A new discovery of bone-crunching dinosaur that replaced its teeth in every two months

A new discovery of bone-crunching dinosaur that replaced its teeth in every two months

According to a new study, a genre of carnivorous dinosaur that once rambled Madagascar 70 million years ago was so robust on its teeth that they required to be replaced frequently. The researchers have found that Majungasaurus had to replace its mouth full of teeth approximately every two months, increasing replacement in each socket anywhere from two to 13 times faster than other carnivorous dinosaurs. This study got published on Wednesday in the journal PLOS ONE. Michael D’Emic, the study author and assistant professor of biology at Adelphi University in New York, has stated this meant they were wearing down on their teeth promptly, probably because they were nibbling on bones. There is definite evidence for this in the form of scratches and avulses that match the spacing and size of their teeth on a variety of bones from animals that would have been their hunt.

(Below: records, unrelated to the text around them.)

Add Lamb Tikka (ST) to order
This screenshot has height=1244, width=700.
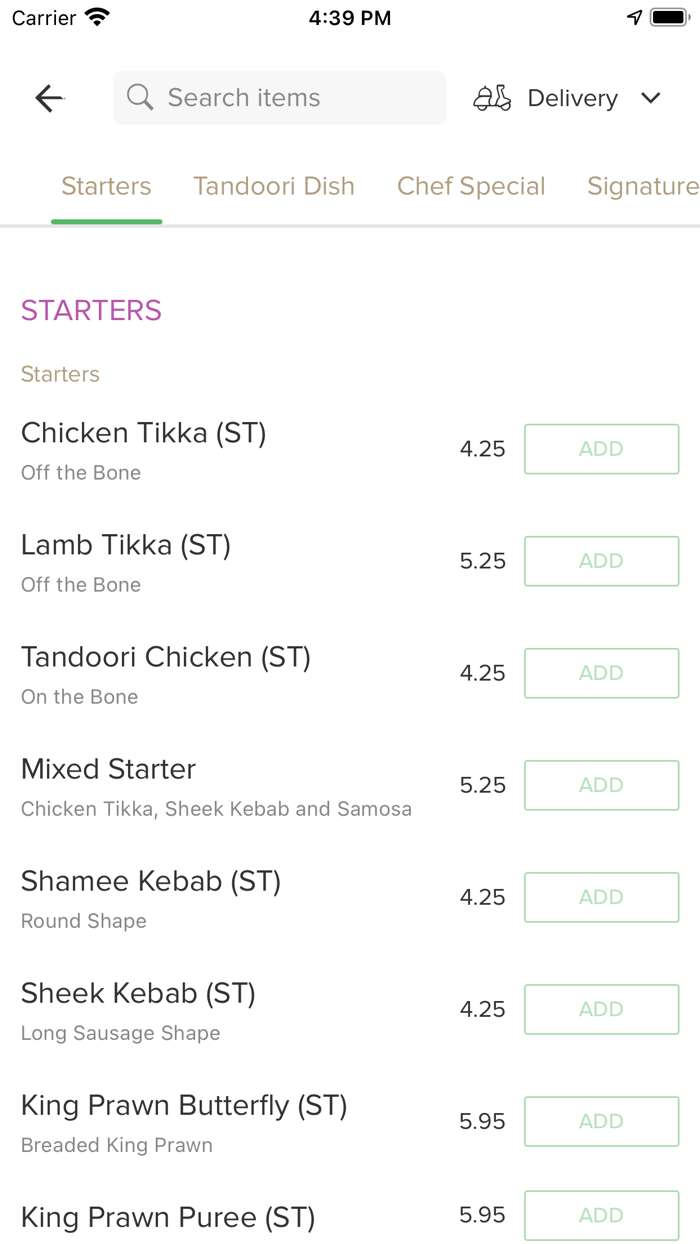601,561
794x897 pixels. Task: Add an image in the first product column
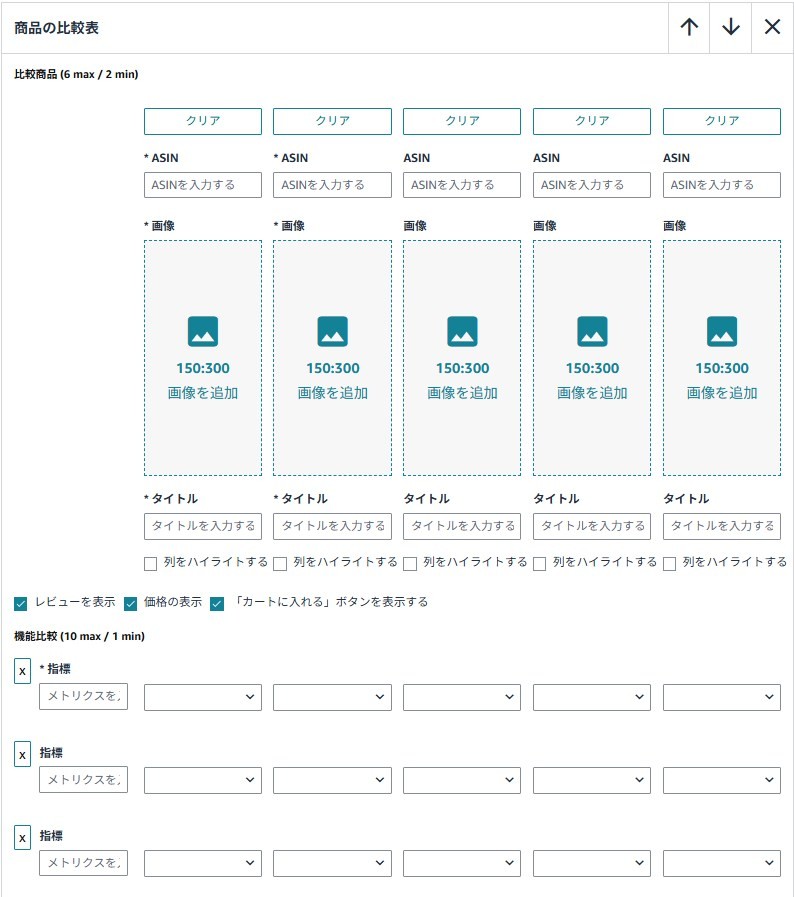click(203, 357)
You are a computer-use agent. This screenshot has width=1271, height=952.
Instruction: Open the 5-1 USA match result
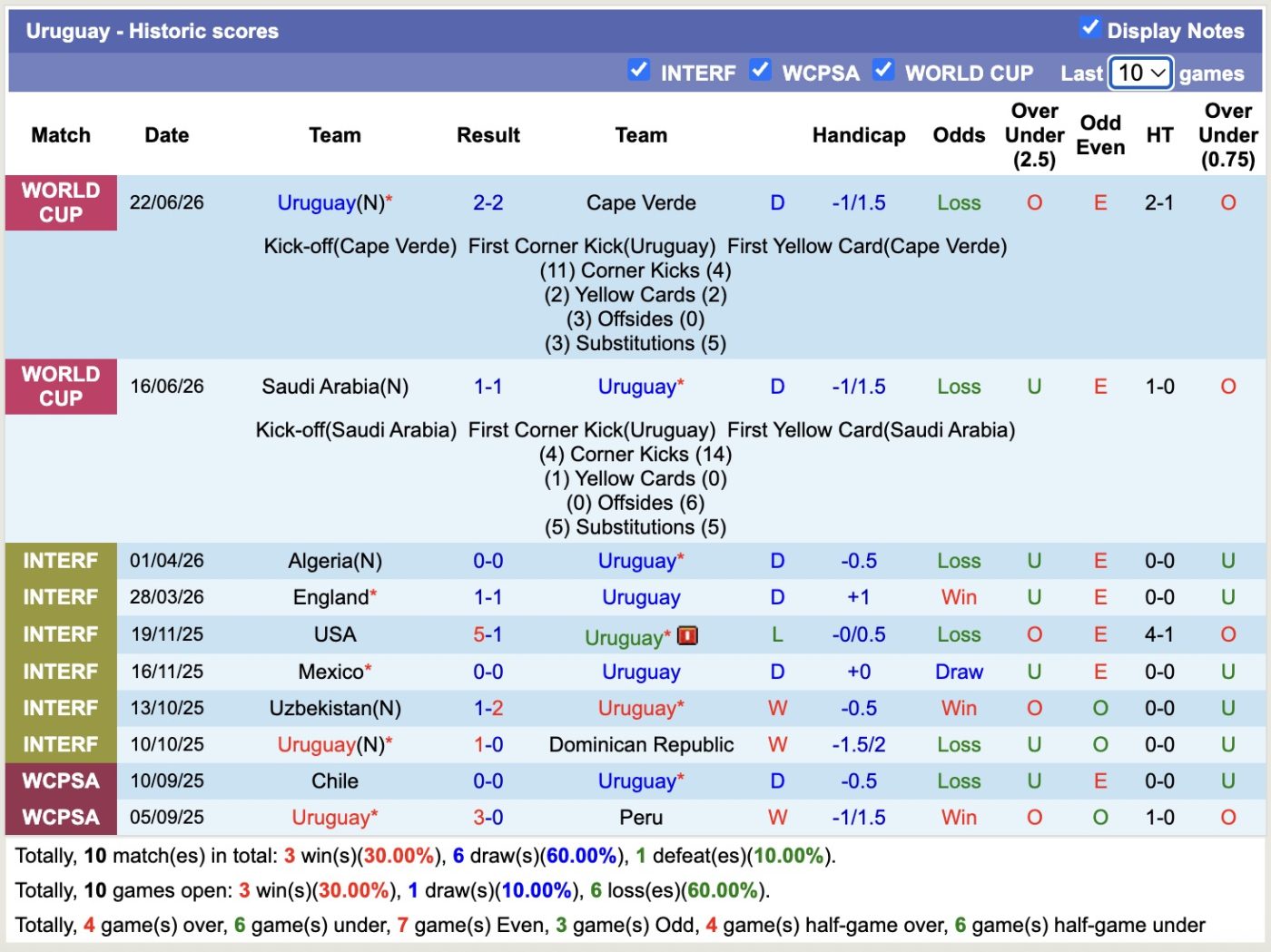click(x=488, y=634)
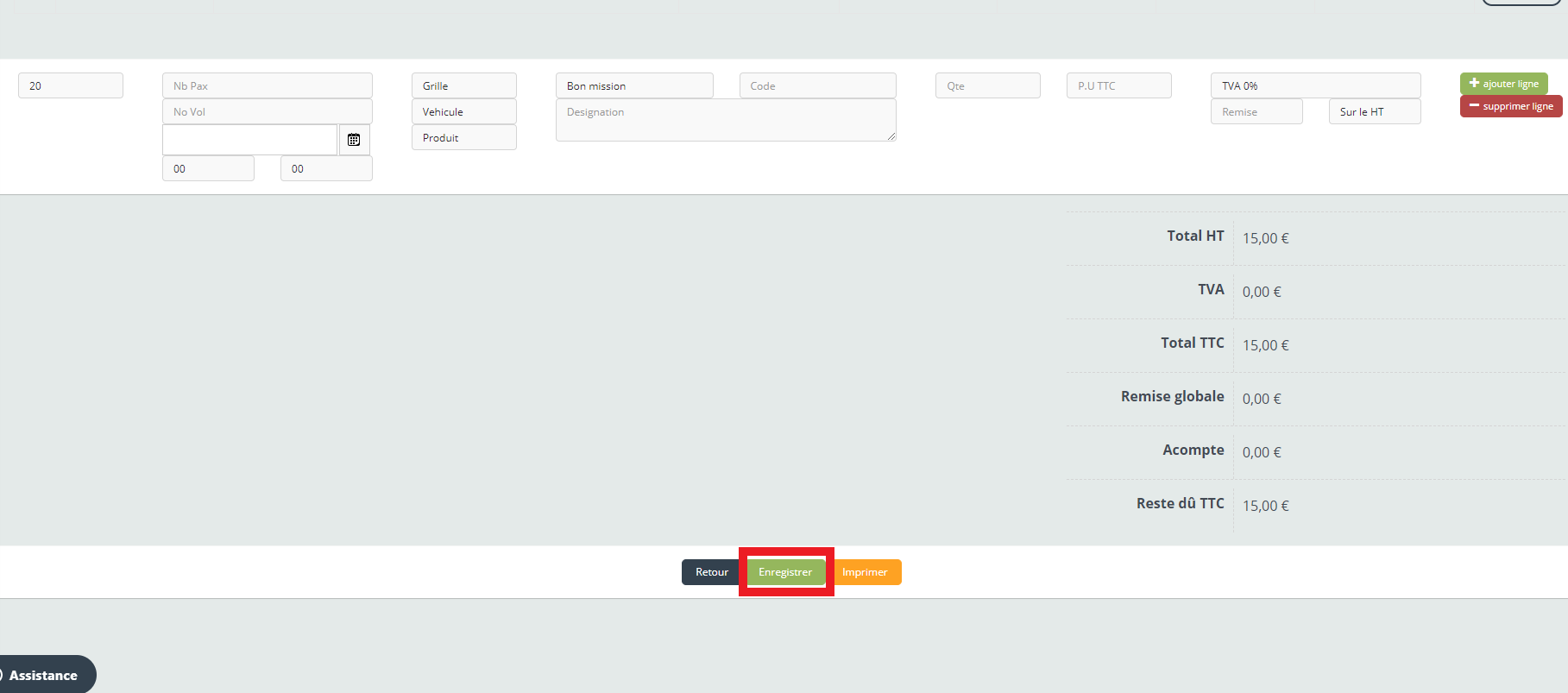This screenshot has height=693, width=1568.
Task: Focus the Nb Pax input field
Action: coord(267,86)
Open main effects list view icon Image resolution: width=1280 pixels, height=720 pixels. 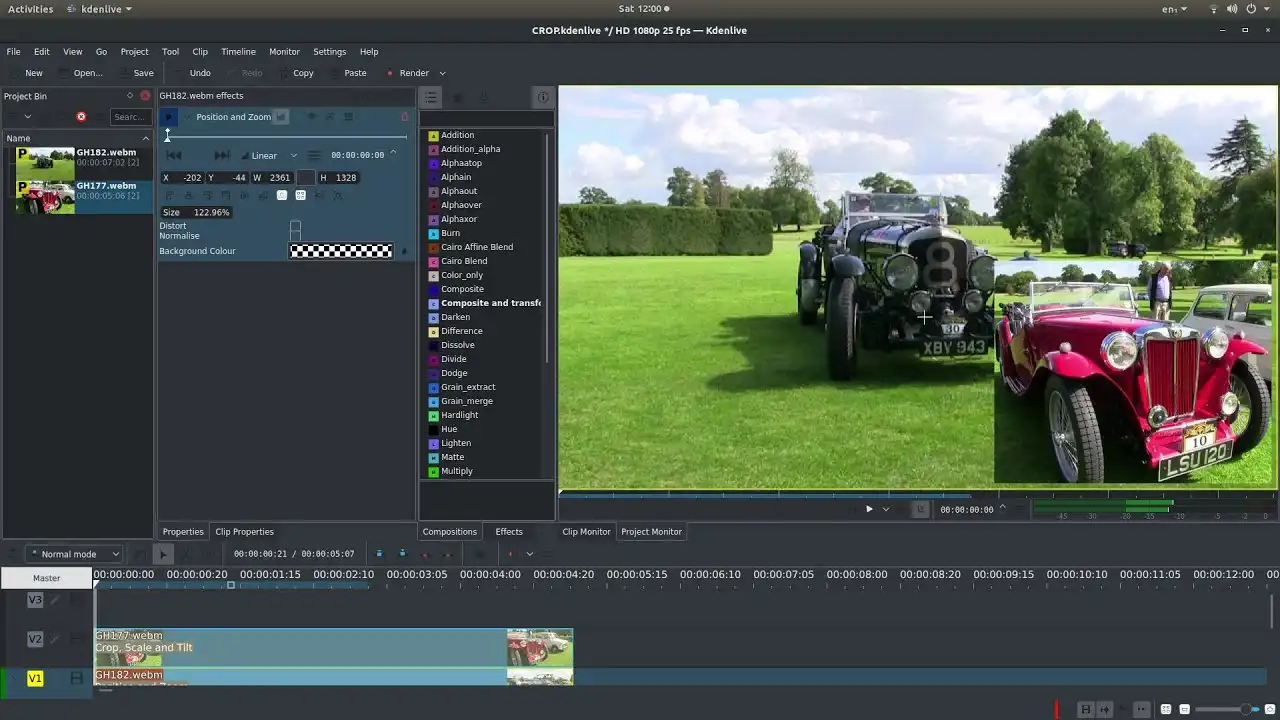[x=430, y=97]
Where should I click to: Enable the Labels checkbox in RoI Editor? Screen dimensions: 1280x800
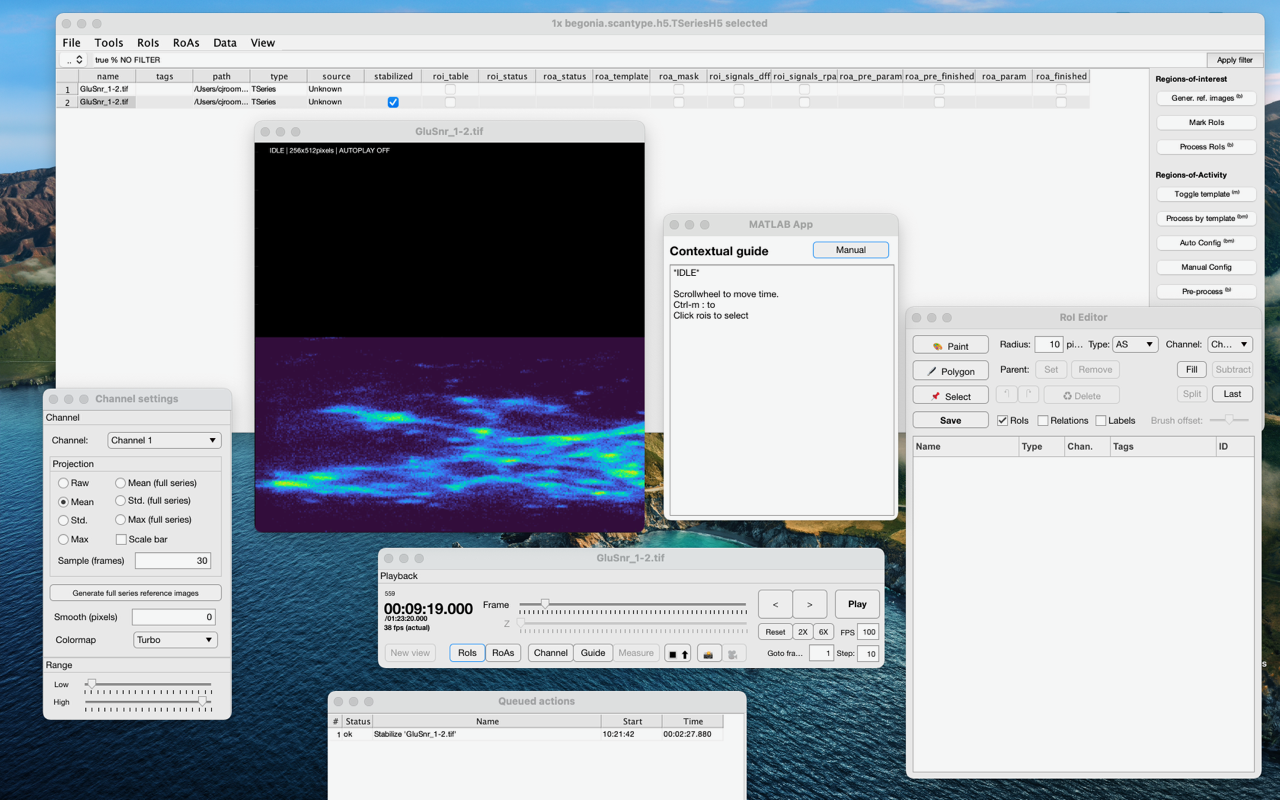(x=1100, y=420)
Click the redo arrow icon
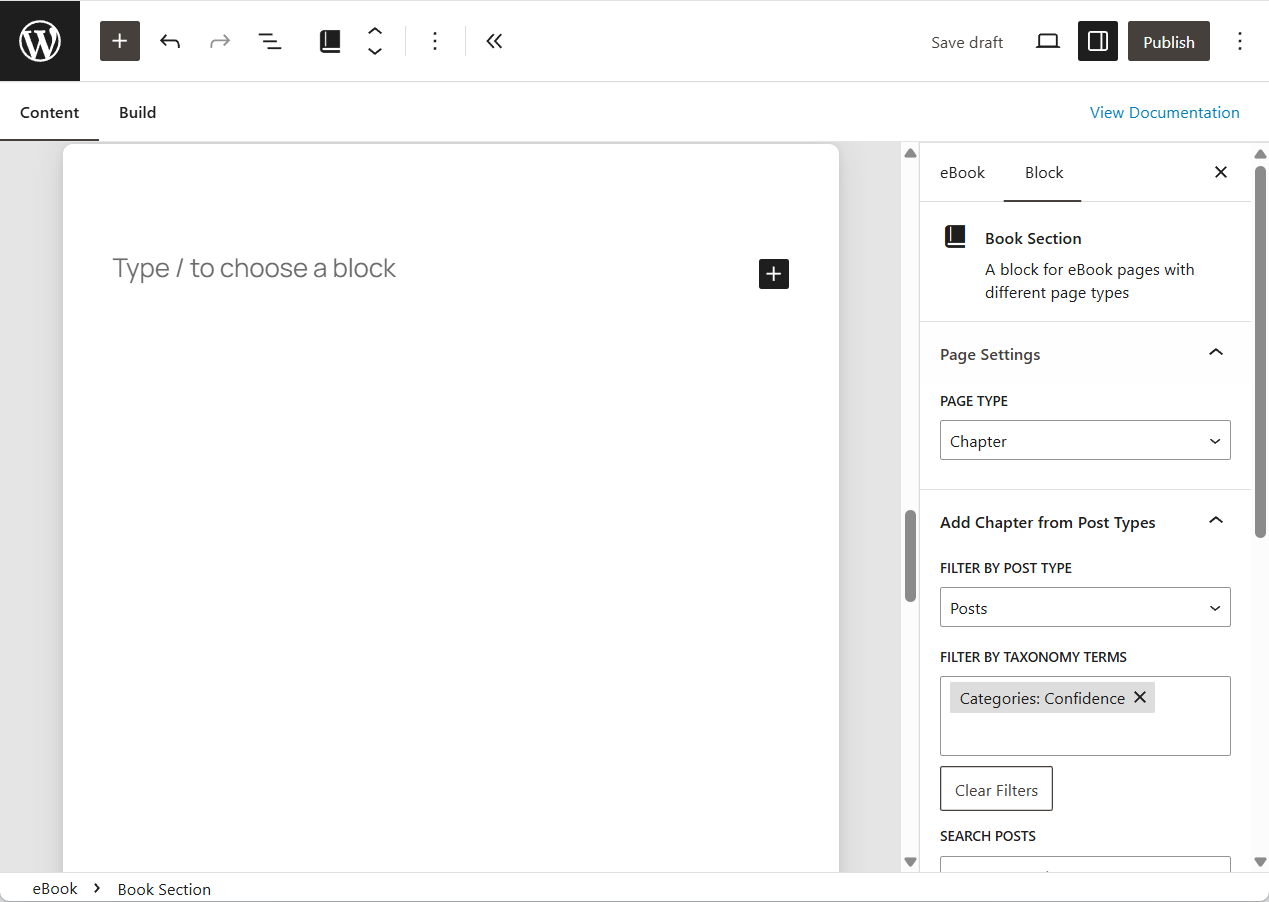Viewport: 1269px width, 902px height. point(219,41)
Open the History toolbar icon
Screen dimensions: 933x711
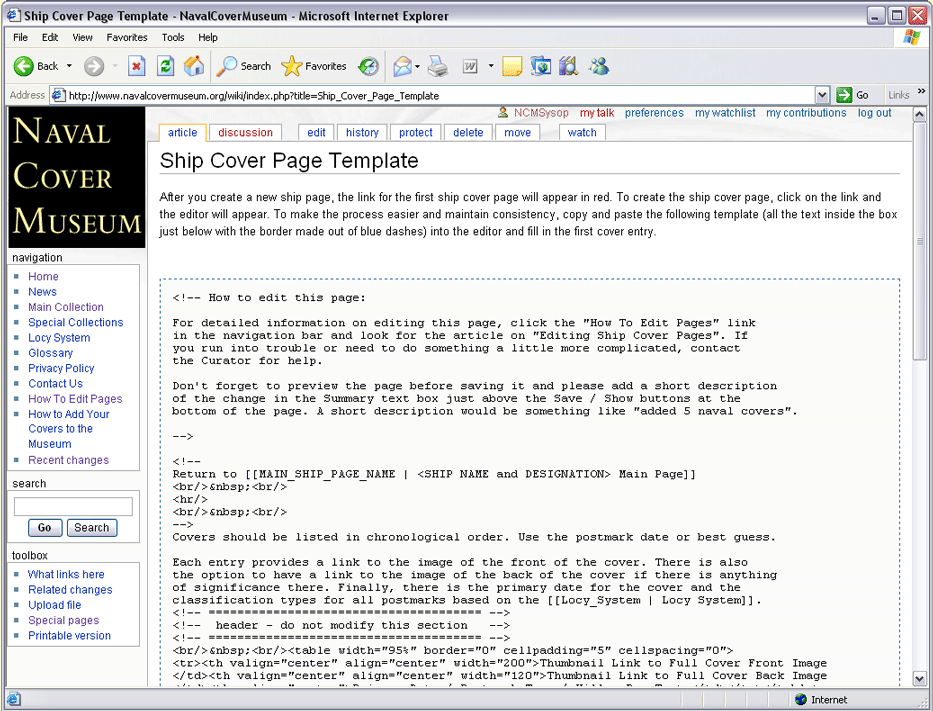pos(369,66)
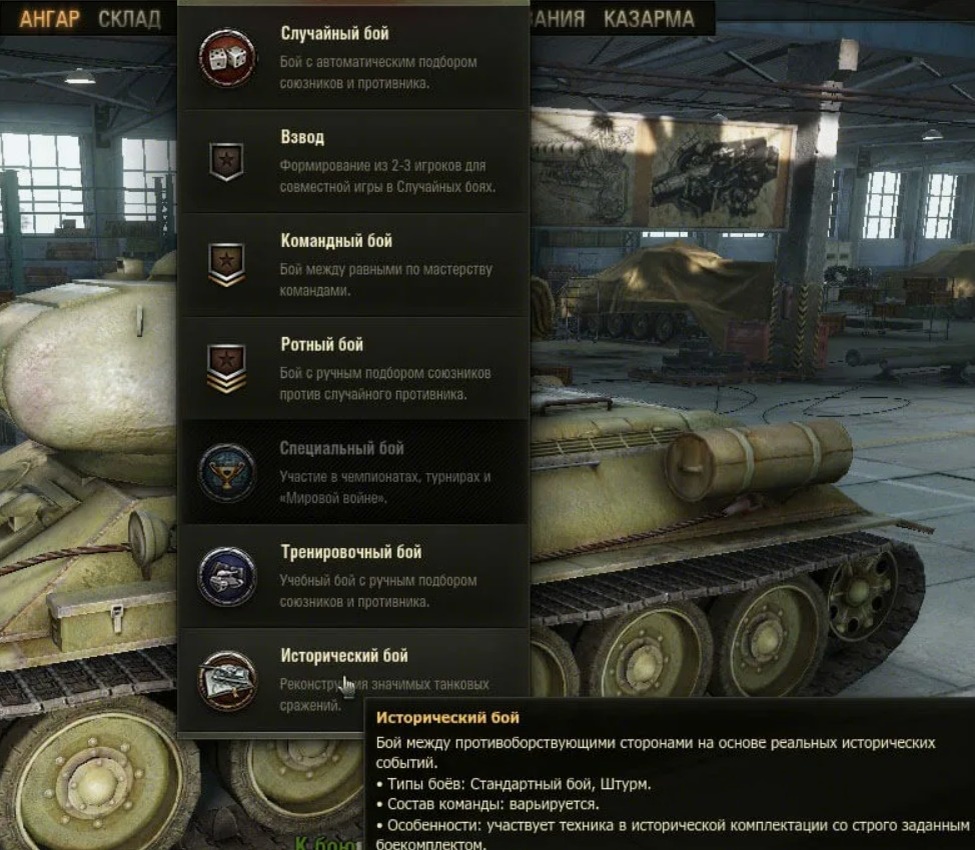
Task: Pick Тренировочный бой mode title
Action: click(351, 552)
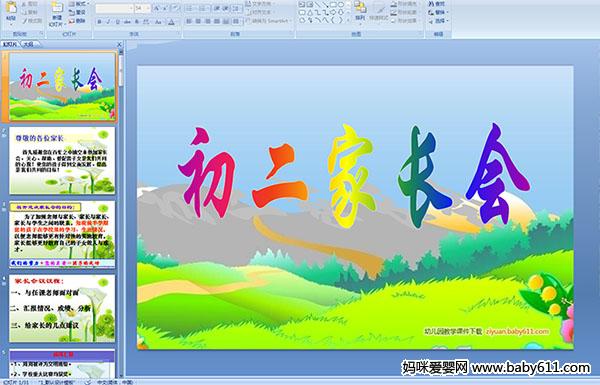This screenshot has width=600, height=385.
Task: Click the New Slide icon
Action: [57, 15]
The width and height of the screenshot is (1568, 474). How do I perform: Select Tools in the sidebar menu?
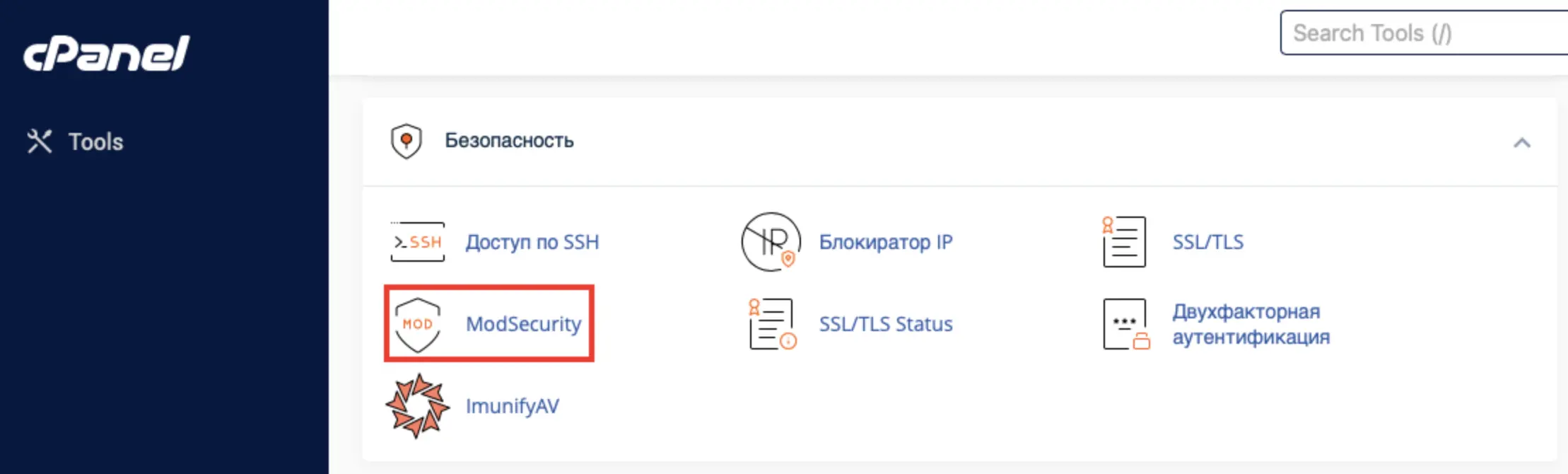pos(95,141)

Majungasaurus was about 21 feet long dominated supreme at the top of the food chain on Madagascar. Its sharp teeth could chop like knives through the flesh of its hunt. It also had a short snoot and a horn projecting from the top of its head. But its teeth, meant for ripping through flesh, were not so great when they faced with bone. Chewing on bones, something that some animals like beaver do can provide them with some nutrients else indifferent from their diets. D’Emic also stated that it is their working hypothesis for why they had such high rates of replacement. The rate of the tooth growth was so fleet that it lines up with the prompt ability sharks have of replacing their teeth, as well as the considerable herbivore dinosaurs.

Researchers resolved growth rings on the teeth of Majungasaurus. They act like the rings of a tree, but instead of recording a year, the orb record a single day. This analysis was likened with computerized tomography on its jaws to look at teeth growing inside them. Attached, this data revealed how promptly the dinosaurs could replace their teeth.